Investigation into the two-way interaction of coronary flow and heart function in coronary artery disease predicted by a computational model of autoregulation of coronary flow

This study presents a closed-loop computational model to investigate the interplay between heart function, coronary flow, and systemic circulation during exercise, with a specific focus on the impact of coronary artery stenosis. The model incorporates a lumped representation of the heart, main arteries, and coronary arteries, establishing a closed circulatory system. The simulation investigates the autoregulation of coronary flow in response to myocardial oxygen demands during physical exercise by incorporating sympathetic and parasympathetic functions. This study establishes a closed supply-demand loop and investigates the effect of coronary flow deficiency on heart function and systemic circulation in coronary artery diseases during exercise.

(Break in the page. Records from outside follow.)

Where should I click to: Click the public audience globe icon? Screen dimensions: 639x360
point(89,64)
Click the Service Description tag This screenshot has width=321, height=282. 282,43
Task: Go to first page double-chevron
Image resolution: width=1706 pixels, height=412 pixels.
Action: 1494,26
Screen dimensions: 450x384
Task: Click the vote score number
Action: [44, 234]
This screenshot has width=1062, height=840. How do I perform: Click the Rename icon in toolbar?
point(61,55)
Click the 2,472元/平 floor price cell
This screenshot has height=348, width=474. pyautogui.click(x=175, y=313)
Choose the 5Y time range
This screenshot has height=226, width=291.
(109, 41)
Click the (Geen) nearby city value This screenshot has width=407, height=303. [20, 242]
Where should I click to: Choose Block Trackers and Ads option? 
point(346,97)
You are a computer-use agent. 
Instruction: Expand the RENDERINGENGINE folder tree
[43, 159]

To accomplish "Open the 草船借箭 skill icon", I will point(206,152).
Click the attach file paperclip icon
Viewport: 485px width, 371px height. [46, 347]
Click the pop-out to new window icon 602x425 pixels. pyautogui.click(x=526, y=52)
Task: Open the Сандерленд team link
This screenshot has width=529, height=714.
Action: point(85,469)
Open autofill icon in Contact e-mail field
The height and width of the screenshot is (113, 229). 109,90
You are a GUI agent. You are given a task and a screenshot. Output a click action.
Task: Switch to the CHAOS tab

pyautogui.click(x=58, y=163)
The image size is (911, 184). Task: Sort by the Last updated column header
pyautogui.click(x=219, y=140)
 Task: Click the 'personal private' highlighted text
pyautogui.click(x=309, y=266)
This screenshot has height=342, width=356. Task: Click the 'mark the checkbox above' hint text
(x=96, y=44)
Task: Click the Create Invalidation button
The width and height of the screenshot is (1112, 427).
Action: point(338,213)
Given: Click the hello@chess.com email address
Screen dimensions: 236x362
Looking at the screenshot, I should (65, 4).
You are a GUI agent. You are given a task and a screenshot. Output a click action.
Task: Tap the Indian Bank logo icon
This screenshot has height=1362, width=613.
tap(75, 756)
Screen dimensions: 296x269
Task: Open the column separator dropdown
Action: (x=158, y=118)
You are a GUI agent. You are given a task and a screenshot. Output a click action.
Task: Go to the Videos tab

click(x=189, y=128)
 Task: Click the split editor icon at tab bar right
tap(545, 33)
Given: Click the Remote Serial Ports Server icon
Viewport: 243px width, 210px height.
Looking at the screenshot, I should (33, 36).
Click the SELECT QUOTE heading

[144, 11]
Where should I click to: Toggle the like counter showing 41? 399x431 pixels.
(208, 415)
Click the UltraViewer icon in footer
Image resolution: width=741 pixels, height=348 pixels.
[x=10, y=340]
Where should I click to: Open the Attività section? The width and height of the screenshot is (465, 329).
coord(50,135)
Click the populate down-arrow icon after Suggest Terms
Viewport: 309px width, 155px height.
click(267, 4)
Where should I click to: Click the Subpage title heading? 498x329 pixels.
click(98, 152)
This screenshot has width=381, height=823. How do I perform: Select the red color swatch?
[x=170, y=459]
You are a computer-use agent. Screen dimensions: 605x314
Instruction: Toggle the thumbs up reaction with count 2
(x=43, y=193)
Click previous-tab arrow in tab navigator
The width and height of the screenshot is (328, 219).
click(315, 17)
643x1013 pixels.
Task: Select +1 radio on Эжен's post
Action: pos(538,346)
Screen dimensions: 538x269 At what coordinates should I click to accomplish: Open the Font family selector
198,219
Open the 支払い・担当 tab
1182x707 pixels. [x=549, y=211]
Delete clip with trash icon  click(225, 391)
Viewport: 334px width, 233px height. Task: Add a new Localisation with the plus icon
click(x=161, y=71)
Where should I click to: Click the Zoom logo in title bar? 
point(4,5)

In coronary artery diseases with low stenosis, heart function and systemic flow resemble those of a healthy person. However, as stenosis intensifies with physical exercise, an additional regulatory mechanism (reg2) is activated. This mechanism adjusts coronary flow by reducing myocardial contractility (E) and increasing heart rate (HR) while maintaining cardiac output (CO). The study results indicate that, at the highest exercise intensity for a healthy individual (HR = 150), the value of E increases from 6 to 8.65(mmHg/ml). Meanwhile, for a patient with 85 % coronary artery stenosis in the same exercise intensity, the HR increases to 200, and the value of E decreases to 3.45(mmHg/ml). The results also demonstrate that the initiation of the (reg2) mechanism at rest occurs at 83 % stenosis, while at the highest exercise intensity, this mechanism commences at 67 % stenosis.